ADHD diagnosis was specialist confirmed in most cases. Although most referrals (67%) noted no psychiatric comorbid symptoms, 69% of patients had ≥1 such symptom (diagnosed by a referring physician or specialist), so comorbid symptoms although not always noted at referral, may have contributed to the decision to refer. ADHD has a wide-ranging impact on patients' daily lives. It is possible that greater confidence of family physicians to diagnose and treat adult ADHD could help to meet patients' needs.
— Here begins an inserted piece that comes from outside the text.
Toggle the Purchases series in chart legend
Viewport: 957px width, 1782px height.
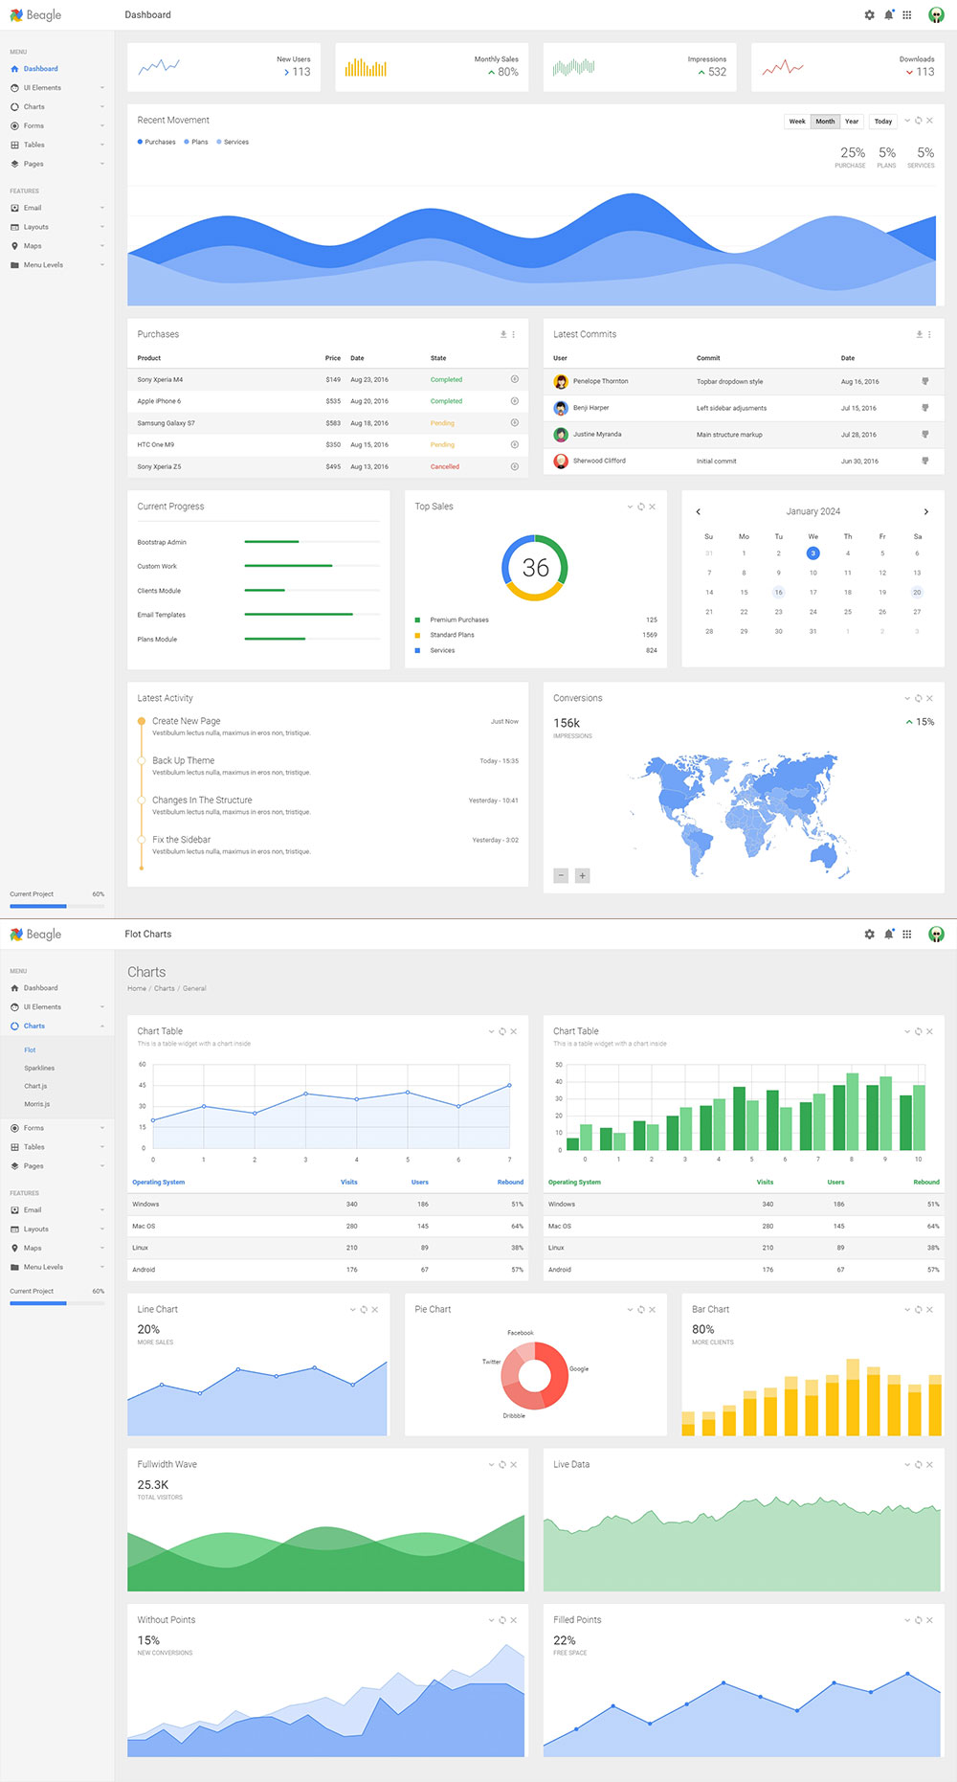(157, 142)
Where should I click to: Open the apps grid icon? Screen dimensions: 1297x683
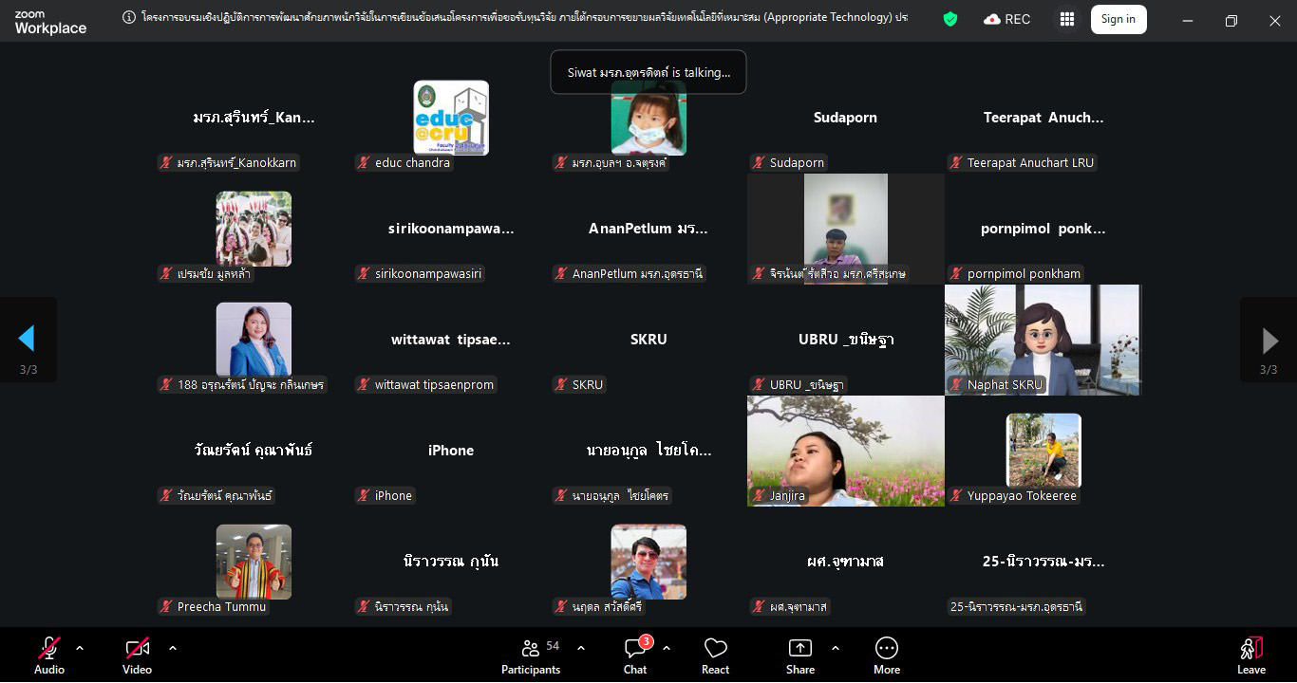pyautogui.click(x=1067, y=19)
加拿大指南鼓励家庭医生对患有单纯注意力缺陷多动障碍(ADHD)的成年人进行诊断/管理;仅建议将复杂病例转诊给专科医生。本回顾性病例研究调查了转诊至加拿大ADHD诊所的成年人。
成人ADHD专科医生回顾了2年多来家庭医生/精神科医生转诊患者(年龄≥18岁且无家族史/已知/明确的儿童期ADHD)的转诊信/病历。
收集了515例转诊病例的数据(平均年龄33岁,60%为男性)(2014年12月至2015年9月);472/515(92%)是由家庭医生转诊的。344/515(67%)例转诊病例未发现精神科共病症状。483/515(94%)例经专科医生确诊为ADHD,无论转诊时是否发现共病症状(155/171[91%])或未发现共病症状(328/344[95%])。据报告,ADHD对“工作”(251/317[79%])、“学校”(121/166[73%])、“社交/朋友”(260/483[54%])和“配偶/家庭”(231/483[48%])产生影响。总体而言,335/483(69%)患者有≥1种共病症状(由转诊医生或专科医生诊断)。383/483(79%)患者推荐使用兴奋剂单一疗法,41/483(8%)患者推荐使用非兴奋剂单一疗法,39/483(8%)患者推荐使用兴奋剂加非兴奋剂联合疗法。几乎一半的患者在治疗开始前(102/483[21%])或治疗稳定后(99/483[20%])被转回给转诊医生进行随访。282/483(58%)患者由专科医生进行随访。
大多数病例经专科医生确诊为ADHD。尽管大多数转诊病例(67%)未发现精神科共病症状,但69%的患者有≥1种此类症状(由转诊医生或专科医生诊断),因此共病症状虽然在转诊时不一定总能发现,但可能促使了转诊的决定。ADHD对患者的日常生活有广泛影响。家庭医生对诊断和治疗成人ADHD更有信心可能有助于满足患者的需求。